SOAL LATIHAN: Dalam teks tentang kasus Jaksa Pinangki, berapa tahun hukuman penjara yang dijatuhkan hakim pengadilan tinggi tingkat banding?

Ramai pemberitaan kasus suap yang menjerat Pinangki Sirna Malasari setidaknya memberikan gambaran tersebut di atas. Bagaimana tidak, seorang Jaksa Agung Muda yang telah terbukti bersalah melakukan 3 tindak pidana kejahatan sekaligus, justru mendapatkan potongan hukuman yang luar biasa. Padahal jika mengingat statusnya sebagai anggota lembaga peradilan yang tentu sangat paham hukum, seharusnya hukuman yang dijatuhkan bisa lebih berat.
Seperti diketahui, Jaksa Pinangki telah terbukti menerima suap sebesar 500 ribu dolar Amerika dari terpidana kasus Cessie bank Bali Djoko Tjandra. Kemudian melakukan pencucian uang senilai Rp5,253 miliar serta bermufakat jahat untuk mengagalkan eksekusi Djoko Tjandra. Awalnya vonis hukum atas kasusnya 10 tahun penjara dan denda 600 juta rupiah. Tapi kemudian hakim pengadilan tinggi tingkat banding justru memberi diskon menjadi 4 tahun penjara dan denda 600 juta. Dengan alasan tersangka sudah mengakui dan menyesali perbuatannya. Rela dipecat dari jabatan jaksa hingga pertimbangan statusnya sebagai ibu dari anak balita. (dari berbagai sumber)

CUPLIKAN DATA:
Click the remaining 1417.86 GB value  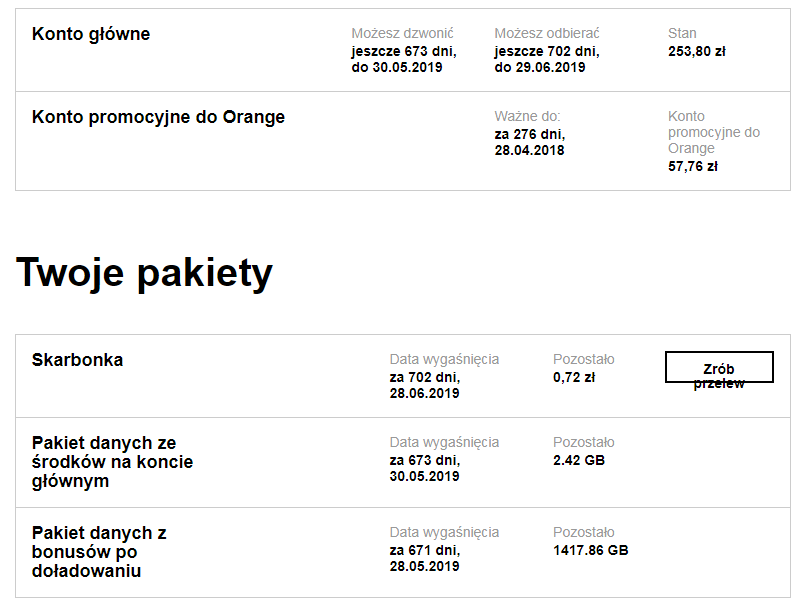click(590, 550)
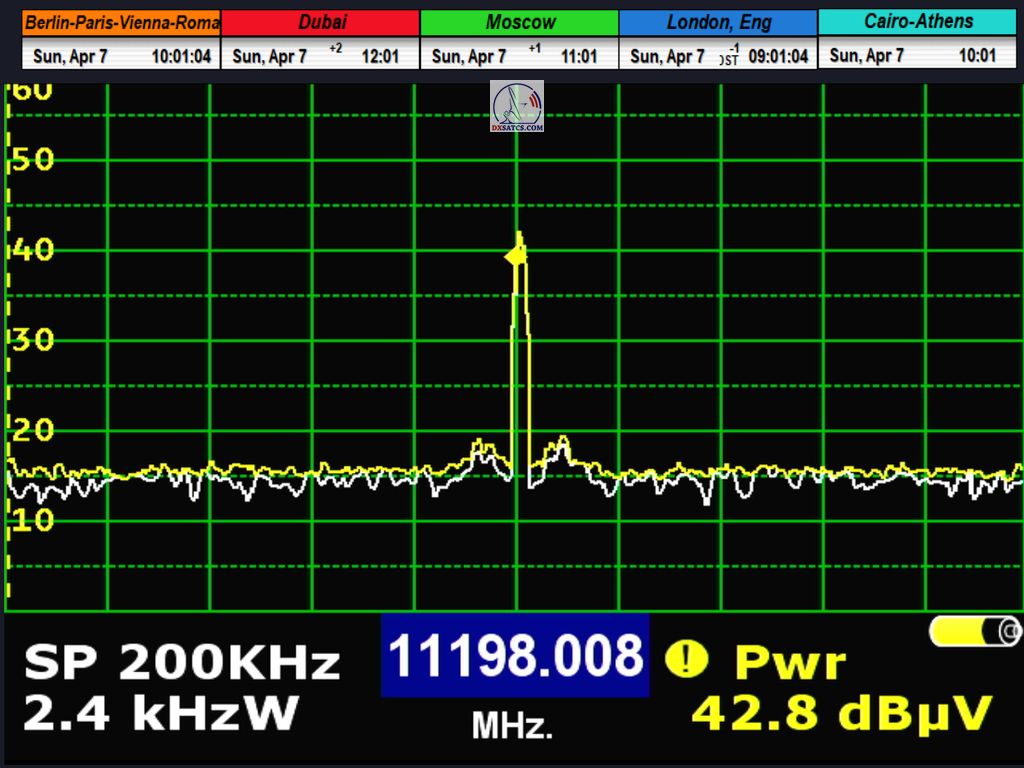Image resolution: width=1024 pixels, height=768 pixels.
Task: Click the 2.4 kHzW bandwidth label
Action: [160, 713]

KUNCI JAWABAN: Empat tahun penjara.